Data for analysis
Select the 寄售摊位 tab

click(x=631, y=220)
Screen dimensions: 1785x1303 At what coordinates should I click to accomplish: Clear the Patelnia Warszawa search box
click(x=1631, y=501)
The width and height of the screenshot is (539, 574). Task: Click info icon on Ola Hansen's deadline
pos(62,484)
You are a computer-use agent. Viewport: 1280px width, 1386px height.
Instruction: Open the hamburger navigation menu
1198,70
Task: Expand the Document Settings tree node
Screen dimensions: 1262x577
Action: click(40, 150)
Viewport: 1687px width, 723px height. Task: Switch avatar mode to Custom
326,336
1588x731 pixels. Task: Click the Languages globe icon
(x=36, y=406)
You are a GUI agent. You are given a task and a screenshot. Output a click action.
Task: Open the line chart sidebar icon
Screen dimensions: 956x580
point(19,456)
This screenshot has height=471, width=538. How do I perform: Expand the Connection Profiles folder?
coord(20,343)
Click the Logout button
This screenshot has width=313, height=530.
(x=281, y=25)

Assignment
The listing above has to be written out again in full, exactly as shown.

Answer area
Select the 寄售摊位 tab

click(x=631, y=220)
Screen dimensions: 1785x1303 At what coordinates should I click to accomplish: Clear the Patelnia Warszawa search box
click(x=1631, y=501)
The width and height of the screenshot is (539, 574). Task: Click info icon on Ola Hansen's deadline
pos(62,484)
You are a computer-use agent. Viewport: 1280px width, 1386px height.
Instruction: Open the hamburger navigation menu
1198,70
Task: Expand the Document Settings tree node
Screen dimensions: 1262x577
Action: click(40, 150)
Viewport: 1687px width, 723px height. Task: Switch avatar mode to Custom
326,336
1588x731 pixels. Task: Click the Languages globe icon
(x=36, y=406)
You are a GUI agent. You are given a task and a screenshot. Output a click action.
Task: Open the line chart sidebar icon
Screen dimensions: 956x580
point(19,456)
This screenshot has height=471, width=538. How do I perform: Expand the Connection Profiles folder?
coord(20,343)
Click the Logout button
This screenshot has width=313, height=530.
(x=281, y=25)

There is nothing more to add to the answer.